Records supplied =>
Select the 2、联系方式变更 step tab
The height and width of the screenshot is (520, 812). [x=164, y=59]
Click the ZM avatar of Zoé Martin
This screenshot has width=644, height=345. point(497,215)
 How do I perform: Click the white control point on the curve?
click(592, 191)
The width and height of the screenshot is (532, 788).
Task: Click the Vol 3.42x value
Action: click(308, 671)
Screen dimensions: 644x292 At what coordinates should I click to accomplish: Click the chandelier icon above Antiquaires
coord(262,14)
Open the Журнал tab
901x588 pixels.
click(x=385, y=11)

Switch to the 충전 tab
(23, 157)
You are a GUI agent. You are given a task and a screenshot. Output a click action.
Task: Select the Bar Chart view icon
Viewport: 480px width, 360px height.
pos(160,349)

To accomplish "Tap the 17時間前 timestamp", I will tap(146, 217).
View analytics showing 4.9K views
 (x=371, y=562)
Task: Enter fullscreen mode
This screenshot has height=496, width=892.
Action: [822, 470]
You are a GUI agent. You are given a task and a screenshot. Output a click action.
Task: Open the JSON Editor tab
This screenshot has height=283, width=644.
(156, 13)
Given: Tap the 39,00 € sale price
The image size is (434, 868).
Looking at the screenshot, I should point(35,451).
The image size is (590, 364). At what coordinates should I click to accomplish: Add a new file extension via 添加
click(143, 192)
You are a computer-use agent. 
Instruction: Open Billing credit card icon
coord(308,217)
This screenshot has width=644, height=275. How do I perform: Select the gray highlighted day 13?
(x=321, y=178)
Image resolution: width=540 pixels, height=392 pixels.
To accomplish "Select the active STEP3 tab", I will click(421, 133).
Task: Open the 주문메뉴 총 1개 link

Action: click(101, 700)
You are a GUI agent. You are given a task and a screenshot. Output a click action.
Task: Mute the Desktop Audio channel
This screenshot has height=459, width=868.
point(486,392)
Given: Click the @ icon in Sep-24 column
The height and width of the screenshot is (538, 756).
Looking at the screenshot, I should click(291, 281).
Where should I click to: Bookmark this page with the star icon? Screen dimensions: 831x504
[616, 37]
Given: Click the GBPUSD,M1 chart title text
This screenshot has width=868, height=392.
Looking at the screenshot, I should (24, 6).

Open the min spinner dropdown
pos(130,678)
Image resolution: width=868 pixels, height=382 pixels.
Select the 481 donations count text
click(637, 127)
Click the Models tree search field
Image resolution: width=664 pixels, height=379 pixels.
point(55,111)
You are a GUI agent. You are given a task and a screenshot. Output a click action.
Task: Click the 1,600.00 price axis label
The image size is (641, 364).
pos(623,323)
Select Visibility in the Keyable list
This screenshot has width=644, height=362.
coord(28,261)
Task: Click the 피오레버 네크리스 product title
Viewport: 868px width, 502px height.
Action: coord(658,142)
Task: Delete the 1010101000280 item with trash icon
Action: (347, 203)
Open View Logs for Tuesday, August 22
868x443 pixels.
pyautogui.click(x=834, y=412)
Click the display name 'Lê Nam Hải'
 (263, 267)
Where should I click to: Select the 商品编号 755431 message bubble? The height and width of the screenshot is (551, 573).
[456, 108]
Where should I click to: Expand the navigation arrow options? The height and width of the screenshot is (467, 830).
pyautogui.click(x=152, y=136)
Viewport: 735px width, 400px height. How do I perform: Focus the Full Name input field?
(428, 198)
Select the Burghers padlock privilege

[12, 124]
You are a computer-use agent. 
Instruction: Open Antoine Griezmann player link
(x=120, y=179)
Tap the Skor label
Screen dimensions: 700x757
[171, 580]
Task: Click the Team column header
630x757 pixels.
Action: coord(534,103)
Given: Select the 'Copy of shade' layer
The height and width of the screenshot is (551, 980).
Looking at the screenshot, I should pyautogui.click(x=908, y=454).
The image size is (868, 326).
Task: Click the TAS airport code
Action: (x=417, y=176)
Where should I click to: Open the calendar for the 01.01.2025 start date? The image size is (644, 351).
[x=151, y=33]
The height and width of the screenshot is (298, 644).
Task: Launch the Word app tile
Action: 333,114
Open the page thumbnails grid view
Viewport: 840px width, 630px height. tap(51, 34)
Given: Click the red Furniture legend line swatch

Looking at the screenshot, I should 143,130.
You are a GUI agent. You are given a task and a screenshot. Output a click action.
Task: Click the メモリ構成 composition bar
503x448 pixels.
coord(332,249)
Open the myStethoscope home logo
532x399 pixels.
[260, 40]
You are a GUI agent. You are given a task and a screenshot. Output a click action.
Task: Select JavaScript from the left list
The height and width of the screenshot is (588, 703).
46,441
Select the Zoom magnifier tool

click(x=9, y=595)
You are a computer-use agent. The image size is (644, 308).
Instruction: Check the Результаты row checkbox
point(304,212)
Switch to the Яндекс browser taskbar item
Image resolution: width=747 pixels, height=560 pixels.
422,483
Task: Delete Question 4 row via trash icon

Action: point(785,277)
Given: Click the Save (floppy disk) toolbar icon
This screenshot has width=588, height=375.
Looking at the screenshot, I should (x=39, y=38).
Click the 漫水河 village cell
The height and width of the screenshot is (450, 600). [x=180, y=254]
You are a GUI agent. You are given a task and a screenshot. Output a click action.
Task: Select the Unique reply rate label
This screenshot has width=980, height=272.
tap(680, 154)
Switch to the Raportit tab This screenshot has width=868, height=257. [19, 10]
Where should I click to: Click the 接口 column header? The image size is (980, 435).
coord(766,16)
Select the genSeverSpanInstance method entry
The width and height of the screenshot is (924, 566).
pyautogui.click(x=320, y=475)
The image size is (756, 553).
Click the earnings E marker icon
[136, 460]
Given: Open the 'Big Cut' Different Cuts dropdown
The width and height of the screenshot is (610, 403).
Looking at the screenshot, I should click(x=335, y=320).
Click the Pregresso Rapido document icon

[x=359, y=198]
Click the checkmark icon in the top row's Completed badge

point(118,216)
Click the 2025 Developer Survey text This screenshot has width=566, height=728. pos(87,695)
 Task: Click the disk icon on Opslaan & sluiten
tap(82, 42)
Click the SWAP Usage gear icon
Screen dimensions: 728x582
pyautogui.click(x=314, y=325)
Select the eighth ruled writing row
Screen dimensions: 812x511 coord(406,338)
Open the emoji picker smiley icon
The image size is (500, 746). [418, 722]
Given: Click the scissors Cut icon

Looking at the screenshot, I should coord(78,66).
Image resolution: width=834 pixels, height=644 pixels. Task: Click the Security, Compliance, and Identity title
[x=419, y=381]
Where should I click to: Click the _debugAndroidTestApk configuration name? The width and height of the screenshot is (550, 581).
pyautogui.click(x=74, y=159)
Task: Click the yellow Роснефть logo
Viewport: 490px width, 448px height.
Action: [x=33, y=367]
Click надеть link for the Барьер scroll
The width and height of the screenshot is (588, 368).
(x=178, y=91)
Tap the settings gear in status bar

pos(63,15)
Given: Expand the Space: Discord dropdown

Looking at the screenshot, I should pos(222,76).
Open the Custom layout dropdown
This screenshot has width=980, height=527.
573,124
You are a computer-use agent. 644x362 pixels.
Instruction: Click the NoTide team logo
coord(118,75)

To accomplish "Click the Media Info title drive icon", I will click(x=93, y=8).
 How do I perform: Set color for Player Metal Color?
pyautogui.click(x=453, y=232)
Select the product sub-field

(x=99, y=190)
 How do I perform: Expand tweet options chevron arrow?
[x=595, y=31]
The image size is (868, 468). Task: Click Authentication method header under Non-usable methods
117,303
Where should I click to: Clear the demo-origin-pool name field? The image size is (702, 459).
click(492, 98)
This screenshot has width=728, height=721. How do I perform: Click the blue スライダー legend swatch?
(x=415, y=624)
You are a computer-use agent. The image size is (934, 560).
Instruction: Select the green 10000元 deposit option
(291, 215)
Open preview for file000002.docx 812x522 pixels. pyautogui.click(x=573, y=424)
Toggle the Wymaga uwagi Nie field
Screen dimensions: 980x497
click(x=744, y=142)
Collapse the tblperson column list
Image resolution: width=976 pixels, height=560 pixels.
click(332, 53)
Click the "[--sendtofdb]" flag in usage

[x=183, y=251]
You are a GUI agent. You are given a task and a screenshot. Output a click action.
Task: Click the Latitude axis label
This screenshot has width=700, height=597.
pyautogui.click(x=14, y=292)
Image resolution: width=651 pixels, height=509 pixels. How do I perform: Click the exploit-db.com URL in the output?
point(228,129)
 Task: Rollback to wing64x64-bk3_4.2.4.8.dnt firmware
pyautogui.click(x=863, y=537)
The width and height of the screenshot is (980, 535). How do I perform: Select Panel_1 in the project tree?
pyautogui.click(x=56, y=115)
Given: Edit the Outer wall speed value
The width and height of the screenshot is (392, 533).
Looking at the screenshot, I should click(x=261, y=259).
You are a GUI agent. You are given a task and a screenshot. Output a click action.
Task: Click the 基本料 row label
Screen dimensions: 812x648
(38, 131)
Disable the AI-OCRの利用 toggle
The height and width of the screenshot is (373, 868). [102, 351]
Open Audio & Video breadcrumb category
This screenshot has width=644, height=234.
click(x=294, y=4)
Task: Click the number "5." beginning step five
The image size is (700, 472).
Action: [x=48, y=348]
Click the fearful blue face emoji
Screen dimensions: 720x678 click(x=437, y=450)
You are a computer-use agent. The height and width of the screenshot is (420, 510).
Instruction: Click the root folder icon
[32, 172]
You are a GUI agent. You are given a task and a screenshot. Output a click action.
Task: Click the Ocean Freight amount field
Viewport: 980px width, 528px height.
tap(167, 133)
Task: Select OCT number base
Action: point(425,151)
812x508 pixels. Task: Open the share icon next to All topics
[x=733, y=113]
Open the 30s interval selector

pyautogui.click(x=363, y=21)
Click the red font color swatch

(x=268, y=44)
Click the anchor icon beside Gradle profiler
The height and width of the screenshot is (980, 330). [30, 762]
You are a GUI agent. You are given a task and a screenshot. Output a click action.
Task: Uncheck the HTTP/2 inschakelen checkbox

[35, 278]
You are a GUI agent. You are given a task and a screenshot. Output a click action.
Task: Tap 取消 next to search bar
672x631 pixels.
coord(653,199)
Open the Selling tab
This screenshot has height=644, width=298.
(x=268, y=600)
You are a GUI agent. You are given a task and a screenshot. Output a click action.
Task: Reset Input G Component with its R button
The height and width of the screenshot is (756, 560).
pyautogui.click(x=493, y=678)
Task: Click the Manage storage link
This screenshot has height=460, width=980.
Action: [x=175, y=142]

Task statement =>
Show the lines of the data that hold the word "label".

Answer for the task =>
Task: Click the 1,600.00 price axis label
Tap the Skor label
Task: Select the Unique reply rate label
Task: Click the Latitude axis label
Task: Click the 基本料 row label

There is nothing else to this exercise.